Il ministero dei Trasporti Salvini aveva ridotto lo stop come si abbassa il volume di una voce sgradita. Ferrovia, bus, mare, merci. Tutto accorciato, tutto normalizzato, tutto deciso a tarda sera. L’ennesima ordinanza muscolare che piace tanto al governo. Ma il Tribunale non ci casca, la guarda e la smonta pezzo per pezzo. Urgenza evaporata, necessità assente, motivazione fantasma.
C’è un dettaglio che fa male. La Commissione di Garanzia non aveva chiesto la precettazione.
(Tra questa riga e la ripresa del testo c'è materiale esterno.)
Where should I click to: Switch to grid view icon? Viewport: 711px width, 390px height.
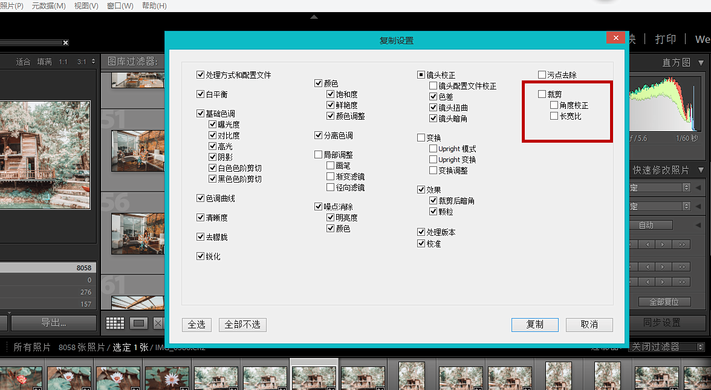point(115,323)
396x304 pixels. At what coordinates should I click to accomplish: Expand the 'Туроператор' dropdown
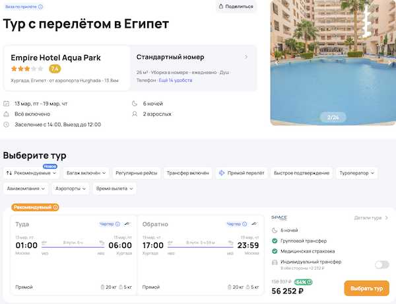point(356,172)
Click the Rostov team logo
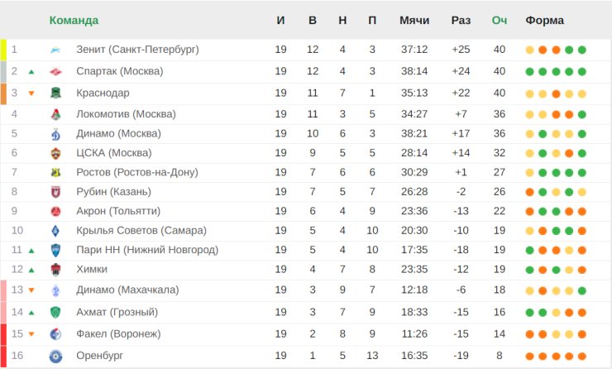Image resolution: width=612 pixels, height=369 pixels. point(55,172)

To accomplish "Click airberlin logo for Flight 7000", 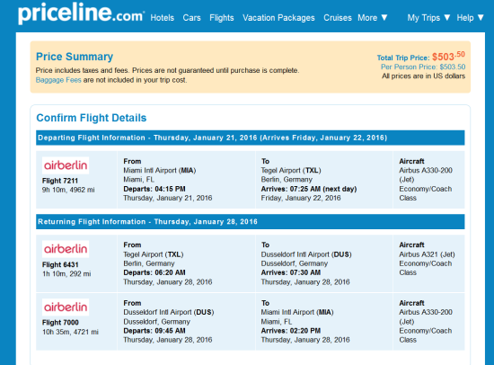I will click(x=66, y=307).

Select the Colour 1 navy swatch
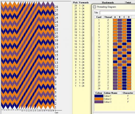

Aveva segnalato criticità, ottenuto correzioni, fatto il suo lavoro. Salvini ha saltato il passaggio, come chi passa col rosso convinto di avere la sirena morale. Peccato che la legge non funzioni a sensazioni.
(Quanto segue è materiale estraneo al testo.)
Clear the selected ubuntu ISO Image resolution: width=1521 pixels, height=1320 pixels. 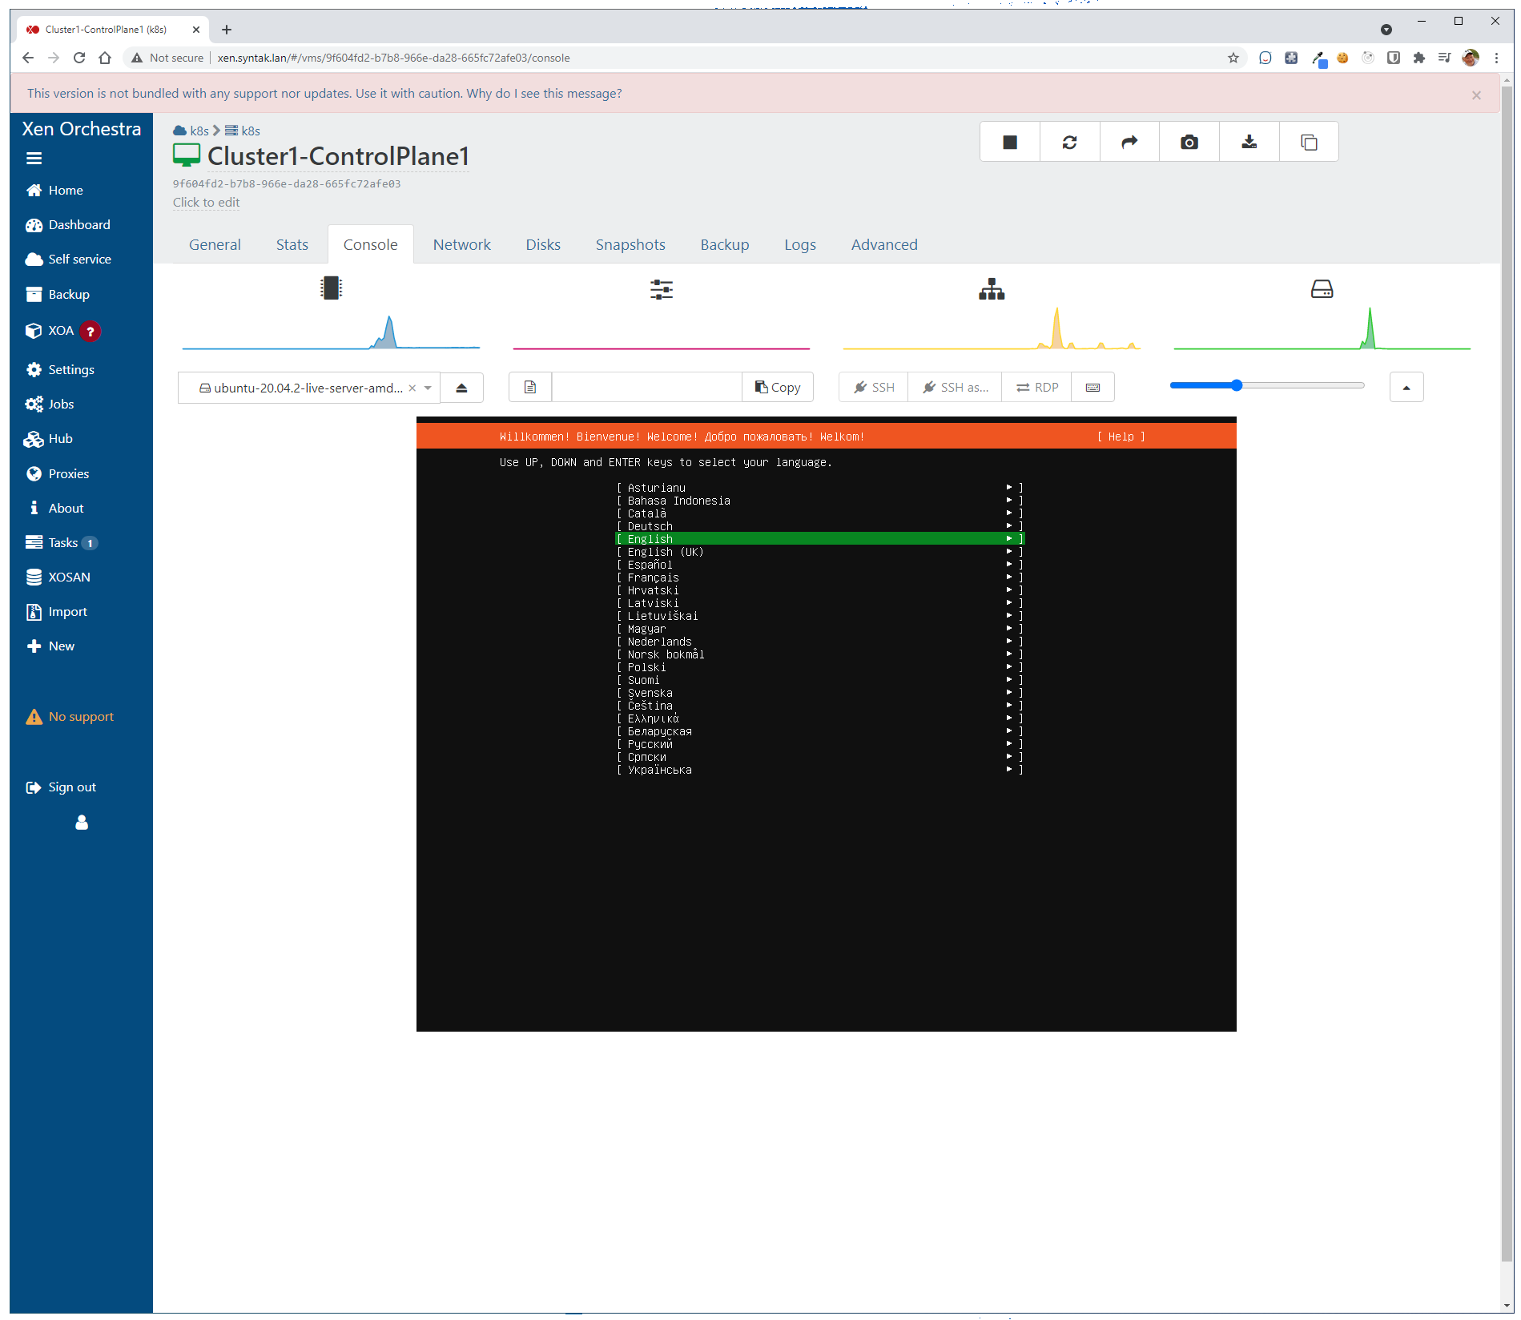tap(412, 388)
Lo sciopero era annunciato da ventuno giorni, i servizi minimi garantiti, i cittadini tutelati. Nessun pregiudizio grave, nessuna emergenza. Solo il fastidio per un conflitto vero, organizzato, sociale. La sentenza lo dice senza urlare. La precettazione serve solo quando serve davvero. Non per dare una prova di forza.
Questa triste storia ci regala l’immagine di un ministro che tratta la Costituzione come un telecomando difettoso e un tribunale che, per fortuna, gli toglie le pile. La democrazia ringrazia. Il lavoro pure. Ogni tanto il diritto ricorda chi comanda davvero. E non indossa felpe.